Jakarta. Nowhere
in the world offered a better return on high-end property investment in 2013
than Indonesia’s capital, a leading global real-estate consultancy based in
London said.
“The growth of the economy and the property sector
might get slower — it depends on the global outlook — however, we remain
positive on the Indonesian market,” Hasan Pamudji, Knight Frank Indonesia’s
associate director for consultancy and research, told the Jakarta Globe.
The latest Global Cities Index
report by Knight Frank showed that
the high-end segment in Jakarta grew at more than double the pace of the
next-ranked city, Dublin. Composite growth in Jakarta reached an extraordinary
37.7 percent in 2013. The Irish capital saw a 17.5 percent jump in the value of
its luxury property.
“It is interesting to note, that without Jakarta
the index would still have risen by a not-insignificant 5.9 percent in 2013,”
Kate Everett-Allen said in the report. The overall index, which covers 30
global cities, was up 6.9 percent year-on-year and up 34.9 percent from the
nadir of the sub-prime crisis in Q2, 2009.
Knight Frank puts Jakarta’s “phenomenal growth”
down to meager supply and runaway demand.
“As of now there is a very limited supply,” Hasan
said. “People don’t really build anymore in Jakarta; There is not enough land.
Yet the demand for luxury housing is overwhelming and that makes the prices
continue to soar.”
Consistent double-digit property inflation over
successive years combined with a shaky rise in banks’ non-performing loan books
caused the government to attempt to apply the handbrake last year to the
capital’s house-price growth.
A new regulation passed in September, 2013, reduced
the maximum loan-to-value on second and third properties to 60 and 50 percent,
respectively. But Indonesia’s one percent and other cash-paying investors
remained unfazed, Knight Frank said.
“The rise has taken place in spite of the cooling
measures that Bank Indonesia implemented,” Hasan said. “Actually, the measures
don’t really affect the luxury housing segment. The measures were meant to
deter speculation and excessive borrowing from banks. To the very rich, this is
not a problem.”
Under construction
Even as Jakarta boomed, prices in Hong Kong fell by
2.2% as a result of a number of cooling measures implemented in recent years,
including the introduction of a stamp duty in 2010 and a subsequent increase to
the tax on purchases in 2012. The segment declined by 0.8 percent in Singapore,
driven in part by regulations capping mortgage repayments at a maximum of 60
percent of income.
The prevalence of cash buyers, according to Knight
Frank, might indicate that the health of the sector in Jakarta has some way
still to run, and there is no evidence yet of any impact on premium real estate
from Bank Indonesia’s decision to raise the central cost of borrowing on five
occasions since June last year — from 5.75 percent to 7.50 percent.

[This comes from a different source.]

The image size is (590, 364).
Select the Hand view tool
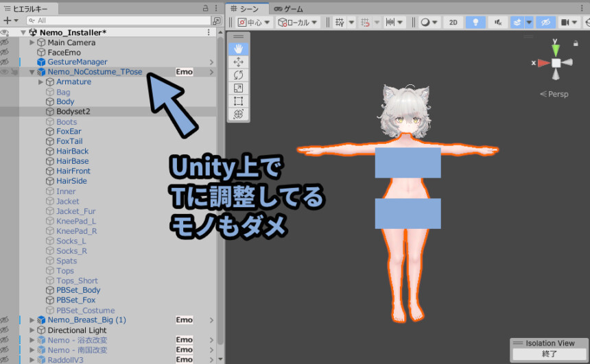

Prices increased 24.3 percent in the second half of
2013 against the modest by comparison, but still double-digit inflation of 10.8
percent in H1.
“Why is the Indonesia property market performing so
well? Because our own locals are the buyers,” Erwin Karya, associate director
at Ray White, an Australia-based realtor with a significant Jakarta presence,
told the Globe.
The acute depreciation of the rupiah, 26 percent
against the dollar in 2013, may have drawn in more foreign funds into the
sector. Acquisition of Indonesian property by foreign citizens is still
prohibited — access to the market, while not legally straightforward, is
possible for non-Indonesians, although not on the same scale of the
archipelago’s Asean peers.
“In Malaysia and Singapore, foreigners are allowed
to buy,” Erwin said. “Once foreign demands step in, the property market goes
down. In Indonesia, the property market is strong because the buyers are
locals, our locals have high demand for property.

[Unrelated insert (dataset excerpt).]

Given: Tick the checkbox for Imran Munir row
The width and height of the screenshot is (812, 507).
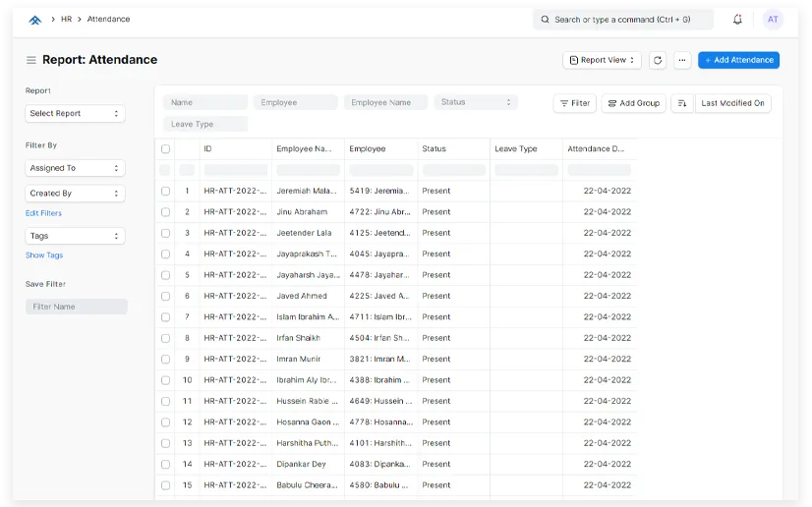Looking at the screenshot, I should [165, 360].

“It must be noted that this has happened even when
[Indonesian] economic growth is slowing and at a time when the property sector
is facing more pressure, such as the cooling measures by the government and
more restricted development plans.”
While the gloss was to an extent taken off
investment-level upgrades to the country’s credit rating and other sources of
fund inflows by a turbulent second half to 2013, Erwin said supply-side
constraints would continue to buoy the market.
“Foreigners are confident of Indonesia’s growth.
Investments keep coming in,” he said. “From a macroeconomic perspective, it
boosts the property sector in Indonesia.”